▸ ИСХОДНЫЙ ТЕКСТ:

────────────────

Поскольку программы с темами насилия, но непременно восстановления справедливости очень востребованы, их часто используют для того, чтобы транслировать людям социально важные послания. Например, есть большое количество европейских и американских полицейских сериалов, адресованных разным целевым группам. Что общего в этих фильмах? Преступление мыслится как драматичное нарушение нормы, обыденного порядка. Так, в британском сериале «Чисто английское убийство» в маленьком английском городке действуют полицейские, которые расследуют преступления. Сериал идет долго, каждую неделю внутри этого городка случается какое-то новое криминальное происшествие. Казалось бы, его население должно было бы привыкнуть к преступлениям. Но каждое преступление — во всех без исключения случаях — представлено как чрезвычайное, выходящее за всем очевидные рамки, нарушающее жизнь сообщества. Отвергаемый криминальный опыт показан на фоне нормального, обыденного в хорошем смысле этого слова существования людей. Жители города вступают в разнообразные коммьюнити, которые вместе образуют то, что называется гражданским обществом. Оно и занимается саморегулированием, выдвигая из своей среды «правильных» полицейских, которые восстанавливают справедливость и утверждают ценность размеренной повседневной жизни.

────────────────

▸ ИСХОДНЫЕ ДАННЫЕ:
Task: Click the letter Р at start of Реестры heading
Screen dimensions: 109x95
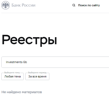Action: pyautogui.click(x=6, y=40)
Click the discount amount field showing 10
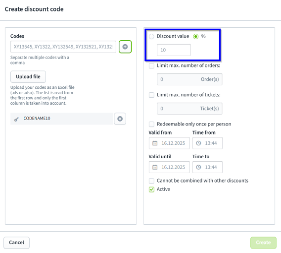281x253 pixels. 174,50
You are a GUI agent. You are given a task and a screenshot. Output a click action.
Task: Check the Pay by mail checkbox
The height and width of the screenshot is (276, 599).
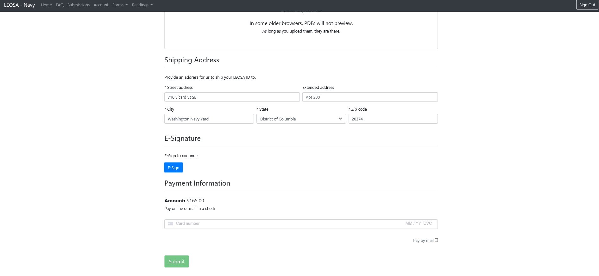pyautogui.click(x=436, y=240)
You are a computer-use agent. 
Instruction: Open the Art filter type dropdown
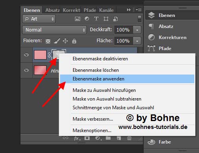tap(39, 19)
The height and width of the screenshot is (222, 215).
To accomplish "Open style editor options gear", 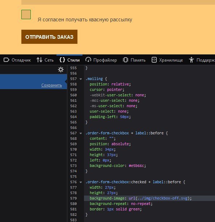I will 61,70.
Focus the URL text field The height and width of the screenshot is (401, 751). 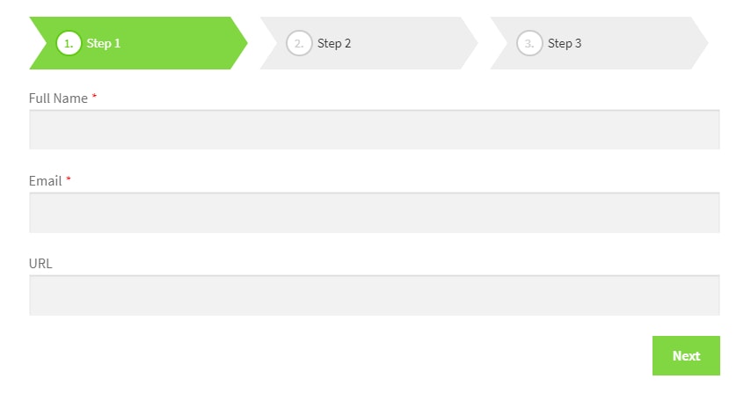375,295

────────────────

▸ ЧТО НУЖНО СДЕЛАТЬ:
Перепишите полностью, без единого изменения, текст о полицейских сериалах. Эти строки взяты из другого источника.

▸ ОТВЕТ:
Поскольку программы с темами насилия, но непременно восстановления справедливости очень востребованы, их часто используют для того, чтобы транслировать людям социально важные послания. Например, есть большое количество европейских и американских полицейских сериалов, адресованных разным целевым группам. Что общего в этих фильмах? Преступление мыслится как драматичное нарушение нормы, обыденного порядка. Так, в британском сериале «Чисто английское убийство» в маленьком английском городке действуют полицейские, которые расследуют преступления. Сериал идет долго, каждую неделю внутри этого городка случается какое-то новое криминальное происшествие. Казалось бы, его население должно было бы привыкнуть к преступлениям. Но каждое преступление — во всех без исключения случаях — представлено как чрезвычайное, выходящее за всем очевидные рамки, нарушающее жизнь сообщества. Отвергаемый криминальный опыт показан на фоне нормального, обыденного в хорошем смысле этого слова существования людей. Жители города вступают в разнообразные коммьюнити, которые вместе образуют то, что называется гражданским обществом. Оно и занимается саморегулированием, выдвигая из своей среды «правильных» полицейских, которые восстанавливают справедливость и утверждают ценность размеренной повседневной жизни.